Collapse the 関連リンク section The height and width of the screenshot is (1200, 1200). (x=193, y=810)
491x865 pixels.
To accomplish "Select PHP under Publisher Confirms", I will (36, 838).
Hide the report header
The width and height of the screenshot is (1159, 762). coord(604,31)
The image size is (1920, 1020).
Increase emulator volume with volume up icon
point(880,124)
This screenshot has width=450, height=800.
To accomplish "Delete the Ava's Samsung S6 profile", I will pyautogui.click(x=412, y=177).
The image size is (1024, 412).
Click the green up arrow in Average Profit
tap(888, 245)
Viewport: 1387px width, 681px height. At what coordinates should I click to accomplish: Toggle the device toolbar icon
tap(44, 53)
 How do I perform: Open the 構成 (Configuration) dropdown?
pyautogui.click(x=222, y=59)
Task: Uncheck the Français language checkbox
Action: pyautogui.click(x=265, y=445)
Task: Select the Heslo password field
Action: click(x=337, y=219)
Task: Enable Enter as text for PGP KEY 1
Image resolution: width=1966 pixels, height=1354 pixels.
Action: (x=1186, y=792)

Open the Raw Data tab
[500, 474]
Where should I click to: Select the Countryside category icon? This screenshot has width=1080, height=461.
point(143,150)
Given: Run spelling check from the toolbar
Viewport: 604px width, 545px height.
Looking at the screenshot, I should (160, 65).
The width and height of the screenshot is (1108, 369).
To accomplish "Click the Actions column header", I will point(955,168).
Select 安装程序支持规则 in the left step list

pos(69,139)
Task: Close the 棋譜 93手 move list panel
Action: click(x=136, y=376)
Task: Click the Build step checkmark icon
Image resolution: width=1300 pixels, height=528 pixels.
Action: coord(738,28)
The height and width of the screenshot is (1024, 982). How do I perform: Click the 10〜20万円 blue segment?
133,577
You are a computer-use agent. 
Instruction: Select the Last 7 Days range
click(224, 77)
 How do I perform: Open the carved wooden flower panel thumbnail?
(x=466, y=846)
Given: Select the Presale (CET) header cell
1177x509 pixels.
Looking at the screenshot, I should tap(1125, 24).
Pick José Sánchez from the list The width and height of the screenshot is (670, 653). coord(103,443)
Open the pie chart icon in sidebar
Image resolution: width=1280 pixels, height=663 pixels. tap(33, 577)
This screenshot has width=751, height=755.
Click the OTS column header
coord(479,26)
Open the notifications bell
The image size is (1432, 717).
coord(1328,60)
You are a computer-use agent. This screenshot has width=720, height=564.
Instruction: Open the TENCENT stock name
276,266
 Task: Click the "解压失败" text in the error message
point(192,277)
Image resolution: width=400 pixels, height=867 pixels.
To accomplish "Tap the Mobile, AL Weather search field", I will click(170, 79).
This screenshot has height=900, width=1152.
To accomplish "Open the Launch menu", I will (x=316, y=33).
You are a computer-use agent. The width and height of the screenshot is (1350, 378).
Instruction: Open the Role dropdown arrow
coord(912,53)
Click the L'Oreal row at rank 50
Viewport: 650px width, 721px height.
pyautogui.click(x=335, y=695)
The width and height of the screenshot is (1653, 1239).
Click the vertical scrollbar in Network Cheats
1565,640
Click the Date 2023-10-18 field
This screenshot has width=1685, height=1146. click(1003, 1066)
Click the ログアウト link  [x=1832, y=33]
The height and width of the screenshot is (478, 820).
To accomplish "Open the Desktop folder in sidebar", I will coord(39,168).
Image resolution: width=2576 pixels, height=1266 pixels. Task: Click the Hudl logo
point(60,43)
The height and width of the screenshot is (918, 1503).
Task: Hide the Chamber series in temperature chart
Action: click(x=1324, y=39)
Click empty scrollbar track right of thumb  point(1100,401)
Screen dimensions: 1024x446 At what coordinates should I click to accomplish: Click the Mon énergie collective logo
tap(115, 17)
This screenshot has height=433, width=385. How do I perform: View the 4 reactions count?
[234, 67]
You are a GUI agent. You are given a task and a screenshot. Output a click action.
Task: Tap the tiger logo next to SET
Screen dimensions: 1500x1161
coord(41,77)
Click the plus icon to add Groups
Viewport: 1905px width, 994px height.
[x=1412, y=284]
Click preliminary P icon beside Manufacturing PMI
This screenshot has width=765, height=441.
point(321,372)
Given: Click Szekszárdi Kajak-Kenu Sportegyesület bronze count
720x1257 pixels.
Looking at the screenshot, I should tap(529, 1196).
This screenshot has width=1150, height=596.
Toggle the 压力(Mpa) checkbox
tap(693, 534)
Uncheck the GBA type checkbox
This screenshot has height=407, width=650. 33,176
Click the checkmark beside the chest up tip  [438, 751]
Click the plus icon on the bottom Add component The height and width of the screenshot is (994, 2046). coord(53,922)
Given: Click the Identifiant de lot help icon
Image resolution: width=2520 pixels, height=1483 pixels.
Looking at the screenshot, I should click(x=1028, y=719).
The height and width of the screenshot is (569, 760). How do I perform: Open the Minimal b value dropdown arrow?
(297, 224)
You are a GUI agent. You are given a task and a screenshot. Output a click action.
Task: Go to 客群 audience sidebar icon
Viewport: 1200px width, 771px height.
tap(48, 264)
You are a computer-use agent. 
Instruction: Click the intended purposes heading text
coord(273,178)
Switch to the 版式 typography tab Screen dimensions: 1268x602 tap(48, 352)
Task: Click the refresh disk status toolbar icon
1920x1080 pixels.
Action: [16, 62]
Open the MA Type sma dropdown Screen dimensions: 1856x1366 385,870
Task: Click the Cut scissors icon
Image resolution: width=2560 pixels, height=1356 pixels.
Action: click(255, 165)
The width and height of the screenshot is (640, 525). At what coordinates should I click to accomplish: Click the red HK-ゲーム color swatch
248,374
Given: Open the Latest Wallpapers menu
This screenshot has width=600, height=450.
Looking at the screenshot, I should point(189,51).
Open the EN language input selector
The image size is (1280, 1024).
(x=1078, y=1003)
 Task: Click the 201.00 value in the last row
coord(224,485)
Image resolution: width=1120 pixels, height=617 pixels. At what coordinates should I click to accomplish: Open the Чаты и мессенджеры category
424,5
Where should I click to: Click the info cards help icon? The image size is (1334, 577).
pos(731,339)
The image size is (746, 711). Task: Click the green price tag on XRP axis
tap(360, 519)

__________________________________________________

Objective:
Copy verbatim the part of the listing that opens with the line containing "Viewport: 1387px width, 681px" and closes with the line containing "Action: (x=1186, y=792)", including both of those lines.

Response for this exercise:
Viewport: 1387px width, 681px height. At what coordinates should I click to accomplish: Toggle the device toolbar icon
tap(44, 53)
 How do I perform: Open the 構成 (Configuration) dropdown?
pyautogui.click(x=222, y=59)
Task: Uncheck the Français language checkbox
Action: pyautogui.click(x=265, y=445)
Task: Select the Heslo password field
Action: click(x=337, y=219)
Task: Enable Enter as text for PGP KEY 1
Image resolution: width=1966 pixels, height=1354 pixels.
Action: (x=1186, y=792)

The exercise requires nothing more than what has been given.